REQUIRED ACTION
If the records below hold pictures, omit them, and print exactly the lines from the first line through the line containing "You are a computer-use", inclusive.

THE RECORDS
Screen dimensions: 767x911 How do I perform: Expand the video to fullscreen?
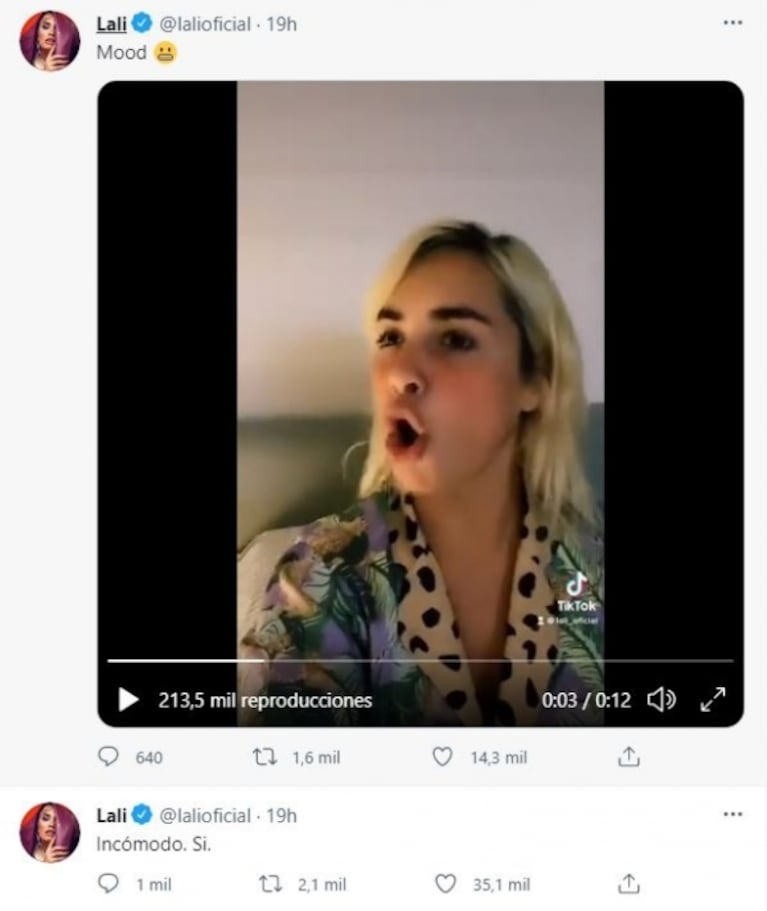[712, 700]
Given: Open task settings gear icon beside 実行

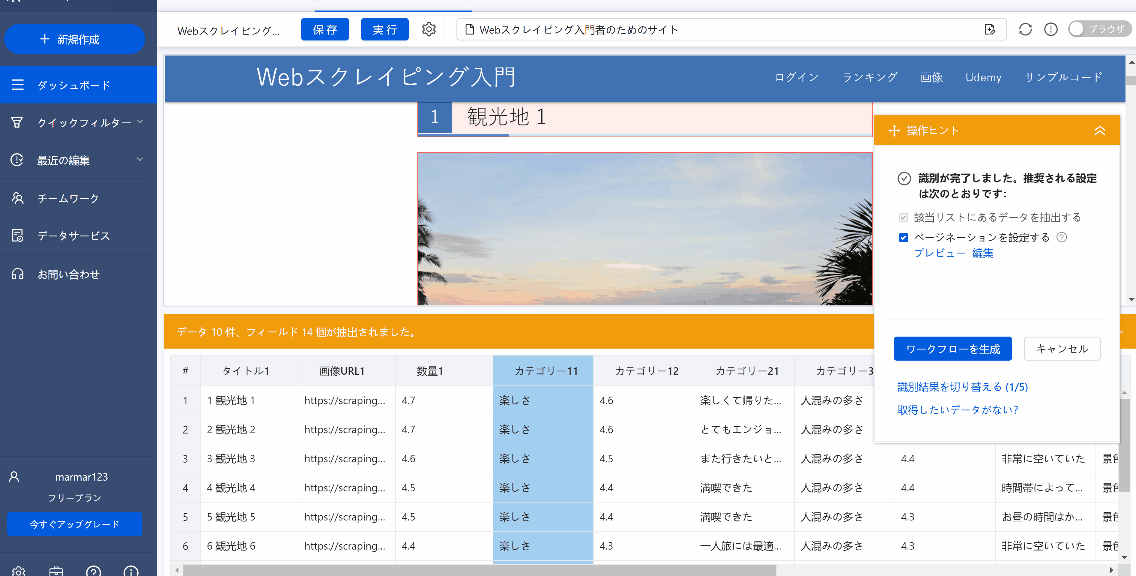Looking at the screenshot, I should (x=429, y=30).
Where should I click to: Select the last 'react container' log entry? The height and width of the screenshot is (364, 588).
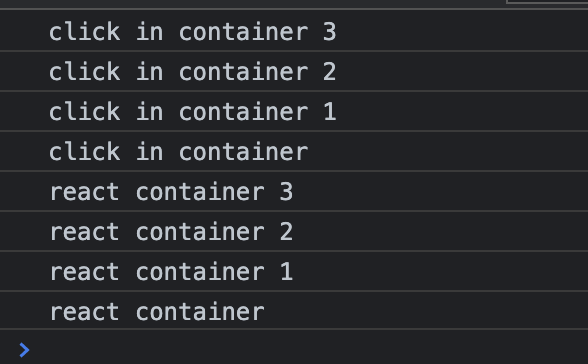294,311
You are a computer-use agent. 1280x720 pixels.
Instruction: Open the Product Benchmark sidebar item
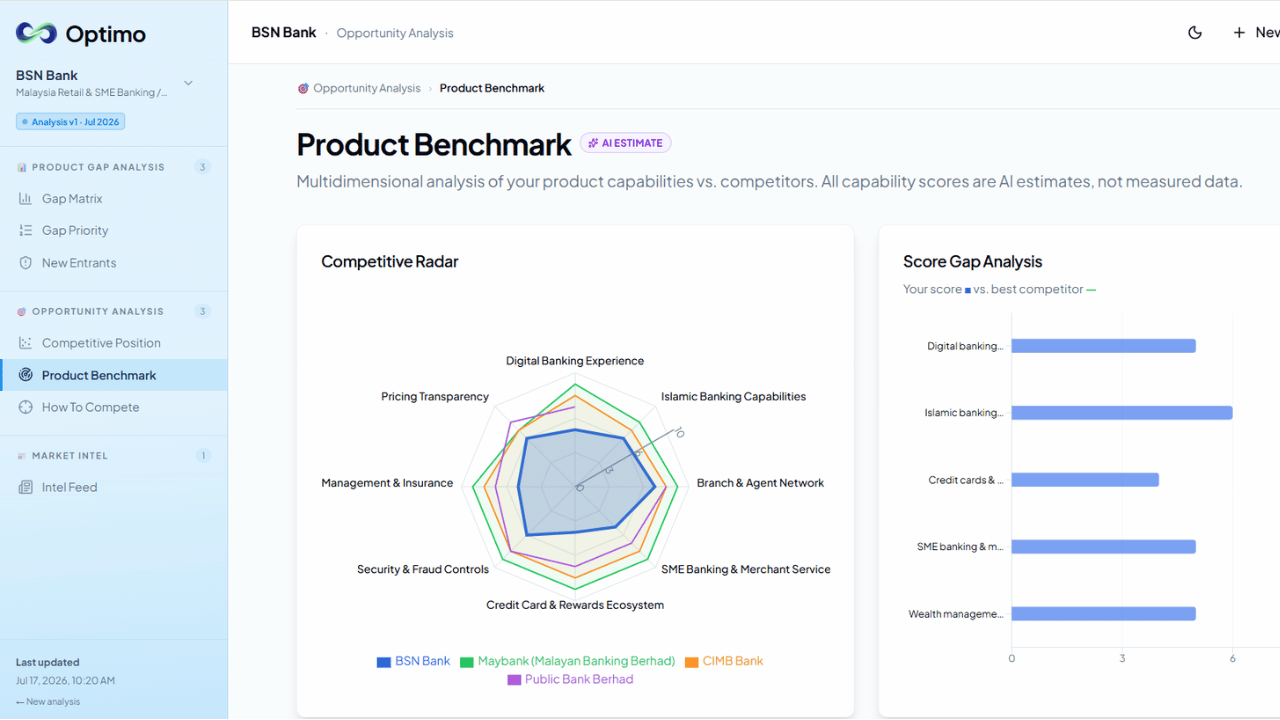point(114,375)
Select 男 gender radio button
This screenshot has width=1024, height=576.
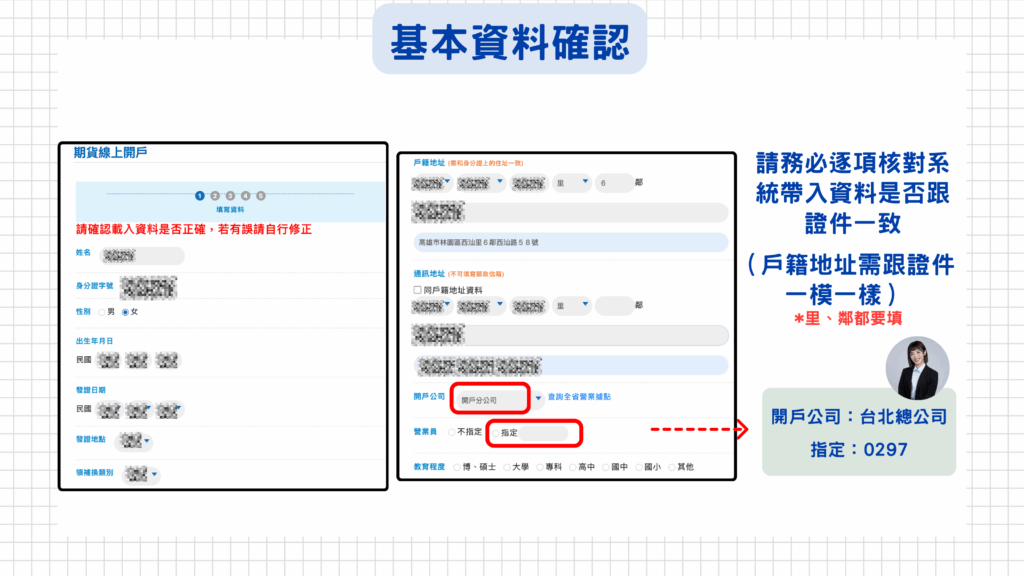[101, 312]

RESPONSE
Screen dimensions: 767x911 How do I perform: Expand the video to fullscreen?
[712, 700]
Given: Open task settings gear icon beside 実行

Looking at the screenshot, I should (x=429, y=30).
Where should I click to: Select the last 'react container' log entry? The height and width of the screenshot is (364, 588).
294,311
You are a computer-use agent. 1280x720 pixels.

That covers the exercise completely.